The lineup was not a surprise to anyone. In fact, it was just as I’d predicted before the game, apart from Theo for Welbz because, well, I forgot about Theo. Given his impact on Saturday, can you blame me?
The formation, however, was different, moving from a 4-2-3-1 to a supposedly more solid 4-3-3 with Ozil on the left.
Arsenal started well and had their first shot – a deflected Iwobi effort – before we even had two on the clock. Within moments, it was up the other end for a Chelsea corner and the tone was set.
Both teams wanted the win, and neither were going to use a bus to get it. We had an actual football match on our hands.
That didn’t last.
Chelsea took the lead with 12 minutes gone and it was a goal that should never have stood. Or even got that far.
Atkinson ignored a foul on Coquelin which allowed Chelsea to win the ball back. Chelsea got in a shot and as the ball came back from Cech’s save, Marco Alonso flew into Hector Bellerin, cleaning him out with an elbow.
Atkinson gave the goal, Arsenal lost Bellerin to a head injury, and Sky Sports discussed how he must have winded himself when he ‘fell’. The reason he ‘fell’ the way he did was because he was unconscious:
Had it been Mustafi on Costa we’d still be seeing replays this time next week with talk of red cards and bans. It was a disgraceful passage of play from Atkinson, but not at all unexpected. Sky then went on to tell us how ‘brave’ Alonso had been. It’s really brave to knock out your opponent before heading the ball, eh?
The goal changed everything.
Arsenal were rattled and Chelsea emboldened. Atkinson flashed a yellow at Mustafi for cleaning out Hazard but kept them in his pocket when Moses did the same to Monreal. Arsenal couldn’t get their shape back and were unable to get Ozil into the game. Alexis was trying to do everything himself, the worst of his selfishness shining through.
It took Arsenal about 25 minutes to settle after the goal and substitution, when they should have scored from a corner. Gabriel’s free header went straight at Courtois when he simply had to score in a game was never going to present many clearer chances.
Arsenal made it to the break just one goal down – a feat that seemed unlikely in the aftermath of their opener.
The halftime discussion on Sky was beyond disgusting. Both Thierry Henry and Graeme Souness said the goal was ‘great’ and ‘fair’ Sky even showed the clearest angle of Bellerin being knocked out – before Alsonso met the ball with his head – and added ‘And that angle clears up it’s a fair leap’.
Alternative facts everywhere.
If I’m honest, my interest in the game had waned by the time the second half started. I was alert enough, sadly, to watch our defence act like weebles as Hazard slalomed around them to kill Arsenal’s hopes in this game and the title race.
We were going down hard.
Changes came – Olivier Giroud and Danny Welbeck for Francis Coquelin and Theo Walcott – but it was too little too late. We couldn’t take any of them anyway. Welbeck, Mustafi, they all should have done better, although Welbz was denied by a great Courtois save.

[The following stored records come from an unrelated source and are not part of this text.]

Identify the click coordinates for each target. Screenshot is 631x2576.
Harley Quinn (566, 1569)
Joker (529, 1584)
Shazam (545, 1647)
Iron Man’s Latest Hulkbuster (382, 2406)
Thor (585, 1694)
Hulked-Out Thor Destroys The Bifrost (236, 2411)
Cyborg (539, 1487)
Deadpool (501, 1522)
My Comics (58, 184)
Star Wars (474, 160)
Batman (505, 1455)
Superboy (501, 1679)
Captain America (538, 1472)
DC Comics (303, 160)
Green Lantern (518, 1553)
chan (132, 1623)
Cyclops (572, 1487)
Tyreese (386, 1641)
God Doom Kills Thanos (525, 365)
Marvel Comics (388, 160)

Chelsea made it three when Cesc Fabregas, only on for about two seconds, capitalised on Cech’s awful mistake to loft the ball into a gaping hole almost as big as the one that now separates us from Chelsea in the league. Giroud grabbed a consolation, but nobody cared.

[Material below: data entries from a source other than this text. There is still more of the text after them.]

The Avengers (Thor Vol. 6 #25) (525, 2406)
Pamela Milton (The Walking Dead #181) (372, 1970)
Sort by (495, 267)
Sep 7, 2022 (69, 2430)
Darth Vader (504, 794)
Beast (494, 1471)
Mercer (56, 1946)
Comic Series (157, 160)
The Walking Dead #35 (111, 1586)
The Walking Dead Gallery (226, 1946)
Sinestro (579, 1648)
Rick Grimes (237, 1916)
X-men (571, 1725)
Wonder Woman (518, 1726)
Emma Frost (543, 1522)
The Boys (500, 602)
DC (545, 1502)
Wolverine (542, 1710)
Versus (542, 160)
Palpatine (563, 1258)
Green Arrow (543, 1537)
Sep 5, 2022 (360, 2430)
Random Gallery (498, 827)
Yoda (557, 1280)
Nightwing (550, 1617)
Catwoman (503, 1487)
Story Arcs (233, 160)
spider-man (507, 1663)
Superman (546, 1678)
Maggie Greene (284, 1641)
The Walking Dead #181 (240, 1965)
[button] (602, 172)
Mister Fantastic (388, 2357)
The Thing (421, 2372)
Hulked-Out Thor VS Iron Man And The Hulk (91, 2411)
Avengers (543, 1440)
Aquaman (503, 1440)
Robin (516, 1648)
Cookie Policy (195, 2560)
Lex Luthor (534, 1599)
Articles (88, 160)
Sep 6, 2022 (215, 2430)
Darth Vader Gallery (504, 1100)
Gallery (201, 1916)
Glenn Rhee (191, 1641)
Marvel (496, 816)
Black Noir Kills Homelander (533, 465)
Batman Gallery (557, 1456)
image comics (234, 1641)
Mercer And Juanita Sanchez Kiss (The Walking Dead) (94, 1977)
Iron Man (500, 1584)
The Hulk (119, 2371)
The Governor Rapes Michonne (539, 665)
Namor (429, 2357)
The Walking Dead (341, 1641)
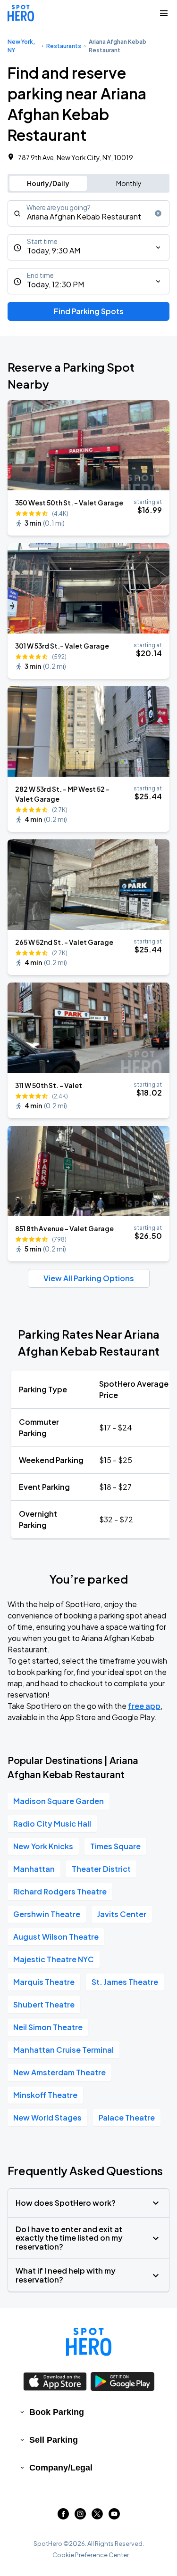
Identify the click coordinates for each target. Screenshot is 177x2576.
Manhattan (34, 1869)
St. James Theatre (125, 1982)
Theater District (101, 1869)
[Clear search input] (158, 213)
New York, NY (21, 46)
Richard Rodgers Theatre (60, 1891)
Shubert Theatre (44, 2004)
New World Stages (47, 2117)
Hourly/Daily (48, 183)
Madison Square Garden (58, 1801)
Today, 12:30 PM (55, 284)
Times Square (115, 1846)
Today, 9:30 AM (53, 250)
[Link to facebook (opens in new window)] (63, 2516)
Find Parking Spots (89, 311)
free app (144, 1706)
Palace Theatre (127, 2117)
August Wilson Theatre (56, 1937)
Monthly (129, 183)
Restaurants (63, 45)
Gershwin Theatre (46, 1914)
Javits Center (121, 1914)
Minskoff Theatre (45, 2095)
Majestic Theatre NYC (53, 1959)
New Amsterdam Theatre (59, 2072)
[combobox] (88, 213)
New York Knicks (43, 1846)
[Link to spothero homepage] (88, 2342)
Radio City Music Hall (52, 1823)
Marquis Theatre (44, 1982)
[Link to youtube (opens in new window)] (114, 2516)
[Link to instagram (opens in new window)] (80, 2516)
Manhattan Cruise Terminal (63, 2050)
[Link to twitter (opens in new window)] (97, 2516)
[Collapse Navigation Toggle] (163, 13)
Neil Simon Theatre (48, 2027)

What we saw from Arsenal in this game was more mental fragility and a team unable to change when it needs to do something different.
It was a performance we’ve seen many times, usually against a team like Chelsea and there really is only one common thread running through all these games – Arsene Wenger and how he gets his team prepared for a match like this.
I’ve had a few thoughts on this so will address it in a post at a later date. I’ve been avoiding it because of the conclusions I know it will draw.